### WHAT THE EXERCISE ASKS:
When the word "every" shows up in a line of the records below, copy that line.

### THE RECORDS:
Segment Open
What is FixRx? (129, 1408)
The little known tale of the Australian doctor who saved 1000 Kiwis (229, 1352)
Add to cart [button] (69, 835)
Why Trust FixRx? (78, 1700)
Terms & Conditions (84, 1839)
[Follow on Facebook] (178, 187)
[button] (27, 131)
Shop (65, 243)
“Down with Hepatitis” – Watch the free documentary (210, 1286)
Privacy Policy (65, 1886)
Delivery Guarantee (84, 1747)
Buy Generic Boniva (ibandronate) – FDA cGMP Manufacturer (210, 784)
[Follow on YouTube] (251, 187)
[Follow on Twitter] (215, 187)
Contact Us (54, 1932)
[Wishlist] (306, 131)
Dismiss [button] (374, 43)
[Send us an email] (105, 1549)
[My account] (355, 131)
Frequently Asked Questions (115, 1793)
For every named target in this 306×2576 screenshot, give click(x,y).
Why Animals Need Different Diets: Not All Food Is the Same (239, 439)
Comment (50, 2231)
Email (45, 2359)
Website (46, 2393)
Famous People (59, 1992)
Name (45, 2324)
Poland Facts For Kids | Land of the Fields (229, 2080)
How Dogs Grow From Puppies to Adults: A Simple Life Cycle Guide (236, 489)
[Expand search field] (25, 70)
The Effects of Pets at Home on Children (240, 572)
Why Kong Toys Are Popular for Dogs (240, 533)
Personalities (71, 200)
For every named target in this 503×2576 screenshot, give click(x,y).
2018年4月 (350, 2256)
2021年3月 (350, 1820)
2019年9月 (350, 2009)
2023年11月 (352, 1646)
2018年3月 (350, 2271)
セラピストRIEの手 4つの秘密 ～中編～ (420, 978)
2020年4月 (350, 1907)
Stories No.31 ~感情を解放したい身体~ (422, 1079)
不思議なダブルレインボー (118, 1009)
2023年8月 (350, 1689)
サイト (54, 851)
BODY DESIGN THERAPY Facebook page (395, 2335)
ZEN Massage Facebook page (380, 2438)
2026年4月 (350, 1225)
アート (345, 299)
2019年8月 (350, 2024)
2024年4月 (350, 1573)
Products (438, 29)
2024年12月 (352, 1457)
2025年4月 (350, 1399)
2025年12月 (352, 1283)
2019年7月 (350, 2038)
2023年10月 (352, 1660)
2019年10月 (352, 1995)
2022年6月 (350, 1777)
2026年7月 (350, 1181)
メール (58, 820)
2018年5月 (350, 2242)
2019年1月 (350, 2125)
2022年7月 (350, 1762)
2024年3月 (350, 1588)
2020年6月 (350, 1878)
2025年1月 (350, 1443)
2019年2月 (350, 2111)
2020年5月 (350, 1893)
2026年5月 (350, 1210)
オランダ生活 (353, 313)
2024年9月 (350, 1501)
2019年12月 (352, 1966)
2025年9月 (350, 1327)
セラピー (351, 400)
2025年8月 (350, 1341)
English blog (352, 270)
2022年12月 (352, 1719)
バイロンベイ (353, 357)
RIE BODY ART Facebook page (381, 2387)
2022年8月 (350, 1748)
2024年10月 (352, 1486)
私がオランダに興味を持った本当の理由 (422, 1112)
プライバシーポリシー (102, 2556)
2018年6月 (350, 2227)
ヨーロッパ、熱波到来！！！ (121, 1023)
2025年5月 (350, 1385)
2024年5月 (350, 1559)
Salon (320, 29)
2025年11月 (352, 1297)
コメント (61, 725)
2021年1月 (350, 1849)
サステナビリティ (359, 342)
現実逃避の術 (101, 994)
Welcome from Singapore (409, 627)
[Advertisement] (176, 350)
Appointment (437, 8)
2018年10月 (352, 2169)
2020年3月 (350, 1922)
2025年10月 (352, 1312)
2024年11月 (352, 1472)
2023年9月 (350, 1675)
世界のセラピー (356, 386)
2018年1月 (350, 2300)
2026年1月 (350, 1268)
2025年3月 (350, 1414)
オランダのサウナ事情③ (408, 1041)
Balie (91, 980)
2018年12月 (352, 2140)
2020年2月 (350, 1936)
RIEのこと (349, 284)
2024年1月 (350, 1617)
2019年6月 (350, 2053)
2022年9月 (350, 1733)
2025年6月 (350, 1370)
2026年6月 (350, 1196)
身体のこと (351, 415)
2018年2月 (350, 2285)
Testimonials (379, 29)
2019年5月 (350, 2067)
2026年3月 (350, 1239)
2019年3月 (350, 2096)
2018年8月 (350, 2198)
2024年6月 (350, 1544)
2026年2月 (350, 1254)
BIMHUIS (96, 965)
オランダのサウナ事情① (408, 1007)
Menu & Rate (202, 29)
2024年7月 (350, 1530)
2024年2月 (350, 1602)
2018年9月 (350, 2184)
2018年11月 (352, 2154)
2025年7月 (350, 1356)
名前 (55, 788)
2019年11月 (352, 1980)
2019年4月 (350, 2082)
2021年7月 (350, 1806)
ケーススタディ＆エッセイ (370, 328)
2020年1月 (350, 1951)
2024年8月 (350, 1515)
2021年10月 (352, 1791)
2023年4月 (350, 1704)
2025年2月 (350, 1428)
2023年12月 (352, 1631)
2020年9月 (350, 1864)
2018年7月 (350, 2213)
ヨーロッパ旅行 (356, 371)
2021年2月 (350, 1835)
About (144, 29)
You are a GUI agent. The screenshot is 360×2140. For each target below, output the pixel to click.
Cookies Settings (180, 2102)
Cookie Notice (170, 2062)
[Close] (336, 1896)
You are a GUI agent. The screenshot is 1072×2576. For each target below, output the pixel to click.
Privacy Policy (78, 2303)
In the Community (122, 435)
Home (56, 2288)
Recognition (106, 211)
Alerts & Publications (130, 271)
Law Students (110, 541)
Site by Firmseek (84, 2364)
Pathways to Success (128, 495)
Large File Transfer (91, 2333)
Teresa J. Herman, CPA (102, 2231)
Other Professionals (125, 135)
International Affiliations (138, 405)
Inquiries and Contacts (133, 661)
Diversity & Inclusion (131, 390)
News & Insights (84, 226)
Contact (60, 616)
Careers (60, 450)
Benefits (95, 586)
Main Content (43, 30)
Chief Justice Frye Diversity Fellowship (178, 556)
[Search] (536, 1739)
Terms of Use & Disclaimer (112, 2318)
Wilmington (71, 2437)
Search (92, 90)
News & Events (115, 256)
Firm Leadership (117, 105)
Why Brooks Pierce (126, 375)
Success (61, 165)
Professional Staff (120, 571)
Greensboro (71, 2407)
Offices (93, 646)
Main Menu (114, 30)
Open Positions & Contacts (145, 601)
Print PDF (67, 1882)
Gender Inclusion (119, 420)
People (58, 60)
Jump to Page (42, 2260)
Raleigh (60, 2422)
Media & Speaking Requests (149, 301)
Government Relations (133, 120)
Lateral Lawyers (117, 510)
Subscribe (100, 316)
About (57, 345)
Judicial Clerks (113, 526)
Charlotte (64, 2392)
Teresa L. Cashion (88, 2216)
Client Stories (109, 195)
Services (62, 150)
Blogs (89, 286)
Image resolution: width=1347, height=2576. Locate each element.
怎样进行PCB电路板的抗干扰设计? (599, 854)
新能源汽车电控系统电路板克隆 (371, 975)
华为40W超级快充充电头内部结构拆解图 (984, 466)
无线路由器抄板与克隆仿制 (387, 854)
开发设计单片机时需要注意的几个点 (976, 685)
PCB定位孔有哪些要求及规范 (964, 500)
Segment Closed
### EXERCISE SOLUTION:
For every named target in this 306×2576 screenshot, give click(x,y).
For every named target in this 503×2576 screenshot, give click(x,y).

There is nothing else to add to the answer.